Third Invention The third invention is directed to a method wherein the sintering aid contained in the base material has a thermal expansion coefficient of 0 to 3 × 10 ^-6 / ° C. with respect to the aggregate constituting the base material. It is made of a small, different material from the aggregate. The first and second inventions focus on the difference in thermal expansion coefficient between the constituent members of the filter, while the third invention focuses on the difference in thermal expansion coefficient between the constituent materials of the base material. is there.

Specifically, when the coefficient of thermal expansion of the sintering aid is smaller than the above range with respect to the coefficient of thermal expansion of the aggregate, compressive stress is applied to the sintering aid. Since a tensile stress is applied to the sintering aid, the strength of the base material decreases in any case.

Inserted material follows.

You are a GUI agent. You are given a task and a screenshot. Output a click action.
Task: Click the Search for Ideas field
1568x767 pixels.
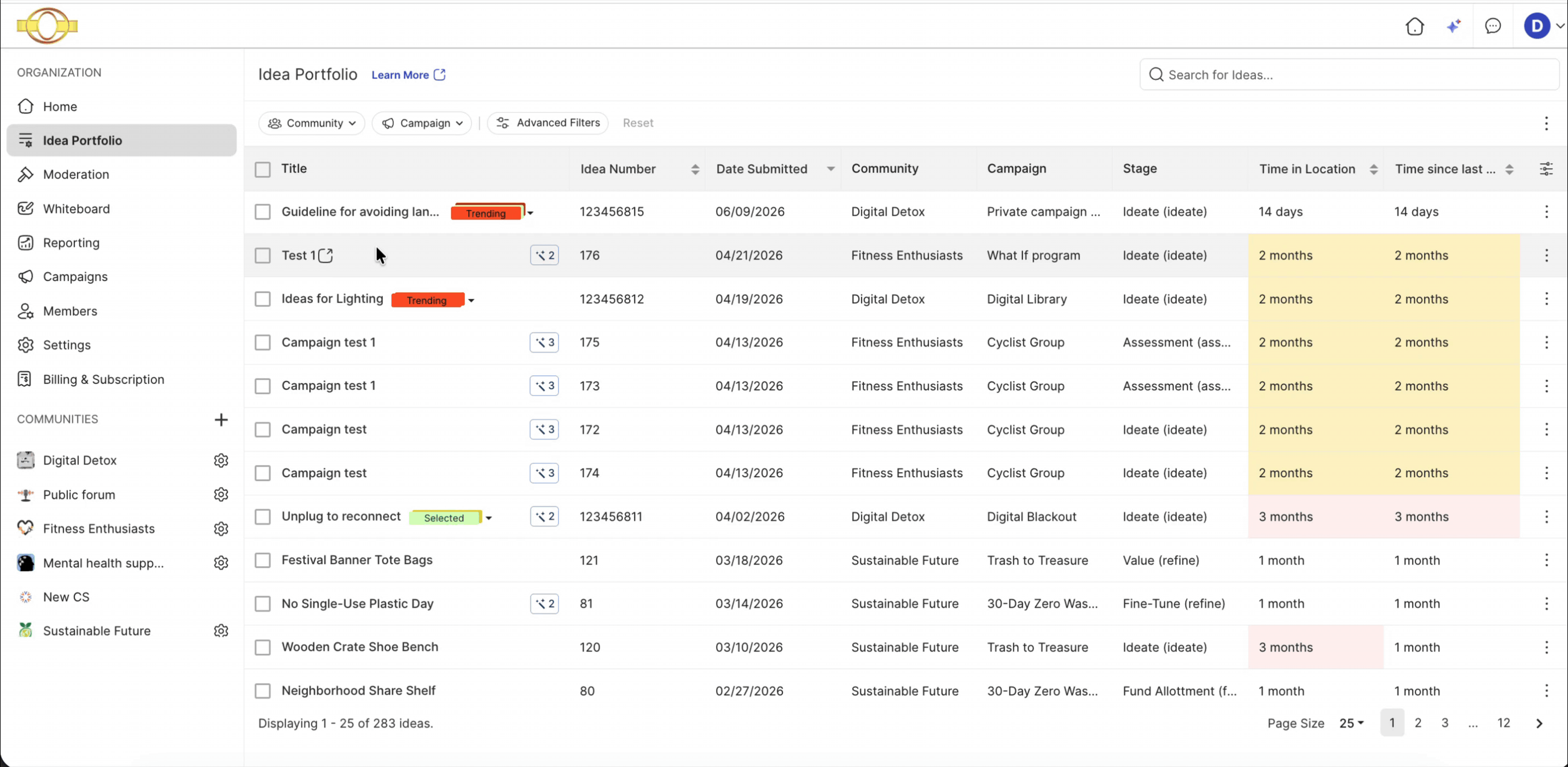click(1349, 75)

Calculation of Thermal Expansion Coefficient Difference The thermal expansion coefficient difference in the first and second inventions is calculated based on the linear thermal expansion amount ΔL ₁ of each evaluation sample of the substrate, the filtration membrane, and the sealing material.
ΔL ₃ is measured, and is calculated from the linear thermal expansion coefficients K _{1 to} K _{3 of} the respective components defined by the following equations (1) to (3). K ₁ = (ΔL ₁ / ΔT ₁ ) / L (1) K ₂ = (ΔL ₂ / ΔT ₁ ) / L (2) K ₃ = (ΔL ₃ / ΔT ₁ ) / L (3) (however, , K ₁ : coefficient of thermal expansion of the sealing material (× 10 ⁻⁶ /
° C), K ₂ : coefficient of thermal expansion of substrate (× 10 ^-6 / ° C), K ₃ :
Thermal expansion coefficient of filter membrane (× 10 ⁻⁶ / ° C.), ΔL ₁ : linear thermal expansion of sealing material sample between Ts ₁ and Tt ₁ (unit:
mm), ΔL ₂ : linear thermal expansion of the substrate sample between Ts ₁ and Tt ₁ (unit: mm), ΔL ₃ : linear thermal expansion of the filtration membrane sample between Ts ₁ and Tt ₁ (unit: mm), L:
Length of each evaluation sample at room temperature (unit: mm))

Specifically, as an evaluation sample, a single sintered body of a base material, a filtration membrane, and a sealing material was cut into a cross section of 3 mm × 4 m
m and a length L of 20 mm (measured at room temperature) were processed into a rectangular column, and the linear heat of each evaluation sample at a temperature difference ΔT ₁ between the reference temperature Ts ₁ and the transition temperature Tt ₁ of the sealing material. The expansion amounts ΔL _{1 to} ΔL ₃ are detected by a differential transformer using a high-precision two-sample thermal analyzer-TMA standard type (trade name: manufactured by Rigaku Denki Co., Ltd.) using a differential transformer. Measurement.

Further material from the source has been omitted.